#### Record extracts ####
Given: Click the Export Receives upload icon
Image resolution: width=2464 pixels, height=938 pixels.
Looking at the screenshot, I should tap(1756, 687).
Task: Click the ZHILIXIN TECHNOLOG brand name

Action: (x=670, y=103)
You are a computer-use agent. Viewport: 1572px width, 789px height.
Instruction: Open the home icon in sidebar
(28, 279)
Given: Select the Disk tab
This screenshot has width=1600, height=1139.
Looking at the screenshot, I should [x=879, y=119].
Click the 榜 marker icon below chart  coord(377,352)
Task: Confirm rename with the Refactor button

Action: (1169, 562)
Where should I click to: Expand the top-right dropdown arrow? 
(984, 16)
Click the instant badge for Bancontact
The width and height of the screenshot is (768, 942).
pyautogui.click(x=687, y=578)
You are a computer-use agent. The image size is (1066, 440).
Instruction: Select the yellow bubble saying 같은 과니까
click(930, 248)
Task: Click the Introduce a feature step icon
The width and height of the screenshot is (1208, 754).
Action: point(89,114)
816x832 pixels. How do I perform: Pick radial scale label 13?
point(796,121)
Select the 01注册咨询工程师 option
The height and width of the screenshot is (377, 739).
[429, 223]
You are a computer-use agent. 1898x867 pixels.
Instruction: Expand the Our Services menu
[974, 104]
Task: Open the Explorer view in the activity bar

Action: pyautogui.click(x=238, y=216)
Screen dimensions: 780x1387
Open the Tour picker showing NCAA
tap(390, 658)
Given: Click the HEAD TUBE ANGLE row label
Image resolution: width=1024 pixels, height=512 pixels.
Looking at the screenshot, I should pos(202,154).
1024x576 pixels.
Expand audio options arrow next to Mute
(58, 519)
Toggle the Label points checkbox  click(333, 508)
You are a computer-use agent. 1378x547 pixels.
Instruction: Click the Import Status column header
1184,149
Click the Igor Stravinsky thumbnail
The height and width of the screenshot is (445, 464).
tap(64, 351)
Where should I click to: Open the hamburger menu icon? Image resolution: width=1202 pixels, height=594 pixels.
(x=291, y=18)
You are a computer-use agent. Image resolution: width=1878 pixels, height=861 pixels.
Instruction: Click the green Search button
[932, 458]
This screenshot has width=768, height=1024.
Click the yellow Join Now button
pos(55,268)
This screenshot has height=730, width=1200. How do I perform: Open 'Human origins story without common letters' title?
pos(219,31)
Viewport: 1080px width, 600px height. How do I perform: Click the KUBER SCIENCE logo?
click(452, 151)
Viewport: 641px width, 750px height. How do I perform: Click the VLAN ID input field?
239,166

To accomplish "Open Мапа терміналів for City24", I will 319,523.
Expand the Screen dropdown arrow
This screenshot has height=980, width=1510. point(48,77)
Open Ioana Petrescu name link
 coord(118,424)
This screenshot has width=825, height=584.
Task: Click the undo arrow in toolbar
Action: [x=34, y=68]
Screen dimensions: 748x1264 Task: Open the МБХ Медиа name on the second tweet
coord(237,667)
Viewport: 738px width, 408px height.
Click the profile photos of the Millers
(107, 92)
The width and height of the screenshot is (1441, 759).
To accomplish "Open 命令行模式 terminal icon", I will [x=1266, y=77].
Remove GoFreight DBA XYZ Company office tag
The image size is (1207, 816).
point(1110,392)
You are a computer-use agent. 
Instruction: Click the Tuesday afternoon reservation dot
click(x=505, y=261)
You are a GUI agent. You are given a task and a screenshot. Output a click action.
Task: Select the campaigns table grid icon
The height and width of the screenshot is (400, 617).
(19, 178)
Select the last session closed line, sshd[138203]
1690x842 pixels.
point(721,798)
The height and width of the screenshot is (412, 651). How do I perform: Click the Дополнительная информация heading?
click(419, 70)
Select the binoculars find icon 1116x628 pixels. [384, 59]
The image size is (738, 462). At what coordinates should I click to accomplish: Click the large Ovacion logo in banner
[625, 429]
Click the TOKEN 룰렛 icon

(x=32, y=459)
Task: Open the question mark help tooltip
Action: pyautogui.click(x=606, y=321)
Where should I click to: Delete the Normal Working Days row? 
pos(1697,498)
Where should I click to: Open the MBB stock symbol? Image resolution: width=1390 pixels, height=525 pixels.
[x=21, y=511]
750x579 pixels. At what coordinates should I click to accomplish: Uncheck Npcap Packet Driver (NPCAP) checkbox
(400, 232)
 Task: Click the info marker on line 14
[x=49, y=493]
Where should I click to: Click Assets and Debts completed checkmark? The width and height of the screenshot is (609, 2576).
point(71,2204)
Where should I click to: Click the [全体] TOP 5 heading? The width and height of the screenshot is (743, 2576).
####
* Assignment *
Every line in the records above that contains the word "computer" is to be copied out.

* Result below *
You are a computer-use agent. Viewport: 1572px width, 789px height.
You are a computer-use agent. The image size is (1066, 440).
You are a computer-use agent. 1898x867 pixels.
You are a computer-use agent. 1378x547 pixels.
You are a computer-use agent. Image resolution: width=1878 pixels, height=861 pixels.
You are a computer-use agent. 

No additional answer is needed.